### AIM OF THE TASK
Every record should be written out exactly, please.

### ENTRIES SHOWN
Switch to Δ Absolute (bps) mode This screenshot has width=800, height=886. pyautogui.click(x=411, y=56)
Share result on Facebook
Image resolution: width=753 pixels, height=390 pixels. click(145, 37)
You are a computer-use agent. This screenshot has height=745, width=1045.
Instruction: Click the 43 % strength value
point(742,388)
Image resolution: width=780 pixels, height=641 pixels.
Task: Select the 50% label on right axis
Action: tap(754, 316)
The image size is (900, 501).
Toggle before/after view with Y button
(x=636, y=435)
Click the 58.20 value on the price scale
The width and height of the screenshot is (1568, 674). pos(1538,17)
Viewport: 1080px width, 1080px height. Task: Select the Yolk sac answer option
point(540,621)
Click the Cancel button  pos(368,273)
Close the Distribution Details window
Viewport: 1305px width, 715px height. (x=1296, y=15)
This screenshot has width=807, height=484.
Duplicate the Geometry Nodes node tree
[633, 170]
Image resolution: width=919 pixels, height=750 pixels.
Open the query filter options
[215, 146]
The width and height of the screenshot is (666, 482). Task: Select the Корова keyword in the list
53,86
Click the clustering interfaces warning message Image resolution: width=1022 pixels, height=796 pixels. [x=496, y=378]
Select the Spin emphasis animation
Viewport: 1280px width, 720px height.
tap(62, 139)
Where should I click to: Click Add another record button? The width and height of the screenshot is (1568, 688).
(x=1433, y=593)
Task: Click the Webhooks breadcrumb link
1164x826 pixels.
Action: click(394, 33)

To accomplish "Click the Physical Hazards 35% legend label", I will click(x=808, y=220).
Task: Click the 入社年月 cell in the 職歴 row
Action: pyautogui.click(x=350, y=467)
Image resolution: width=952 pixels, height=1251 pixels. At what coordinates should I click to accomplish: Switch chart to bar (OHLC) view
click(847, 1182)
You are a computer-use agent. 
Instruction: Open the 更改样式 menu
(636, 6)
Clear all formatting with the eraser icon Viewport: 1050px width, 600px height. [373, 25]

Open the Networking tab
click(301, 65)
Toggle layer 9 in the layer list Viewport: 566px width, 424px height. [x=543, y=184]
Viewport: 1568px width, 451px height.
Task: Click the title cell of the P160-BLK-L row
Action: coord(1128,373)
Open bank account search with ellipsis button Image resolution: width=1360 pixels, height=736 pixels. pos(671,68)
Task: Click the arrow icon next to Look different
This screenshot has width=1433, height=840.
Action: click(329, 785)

### REPLY
Switch to Δ Absolute (bps) mode This screenshot has width=800, height=886. pyautogui.click(x=411, y=56)
Share result on Facebook
Image resolution: width=753 pixels, height=390 pixels. click(145, 37)
You are a computer-use agent. This screenshot has height=745, width=1045.
Instruction: Click the 43 % strength value
point(742,388)
Image resolution: width=780 pixels, height=641 pixels.
Task: Select the 50% label on right axis
Action: tap(754, 316)
The image size is (900, 501).
Toggle before/after view with Y button
(x=636, y=435)
Click the 58.20 value on the price scale
The width and height of the screenshot is (1568, 674). pos(1538,17)
Viewport: 1080px width, 1080px height. Task: Select the Yolk sac answer option
point(540,621)
Click the Cancel button  pos(368,273)
Close the Distribution Details window
Viewport: 1305px width, 715px height. (x=1296, y=15)
This screenshot has width=807, height=484.
Duplicate the Geometry Nodes node tree
[633, 170]
Image resolution: width=919 pixels, height=750 pixels.
Open the query filter options
[215, 146]
The width and height of the screenshot is (666, 482). Task: Select the Корова keyword in the list
53,86
Click the clustering interfaces warning message Image resolution: width=1022 pixels, height=796 pixels. [x=496, y=378]
Select the Spin emphasis animation
Viewport: 1280px width, 720px height.
tap(62, 139)
Where should I click to: Click Add another record button? The width and height of the screenshot is (1568, 688).
(x=1433, y=593)
Task: Click the Webhooks breadcrumb link
1164x826 pixels.
Action: click(394, 33)

To accomplish "Click the Physical Hazards 35% legend label", I will click(x=808, y=220).
Task: Click the 入社年月 cell in the 職歴 row
Action: pyautogui.click(x=350, y=467)
Image resolution: width=952 pixels, height=1251 pixels. At what coordinates should I click to accomplish: Switch chart to bar (OHLC) view
click(847, 1182)
You are a computer-use agent. 
Instruction: Open the 更改样式 menu
(636, 6)
Clear all formatting with the eraser icon Viewport: 1050px width, 600px height. [373, 25]

Open the Networking tab
click(301, 65)
Toggle layer 9 in the layer list Viewport: 566px width, 424px height. [x=543, y=184]
Viewport: 1568px width, 451px height.
Task: Click the title cell of the P160-BLK-L row
Action: coord(1128,373)
Open bank account search with ellipsis button Image resolution: width=1360 pixels, height=736 pixels. pos(671,68)
Task: Click the arrow icon next to Look different
This screenshot has width=1433, height=840.
Action: click(329, 785)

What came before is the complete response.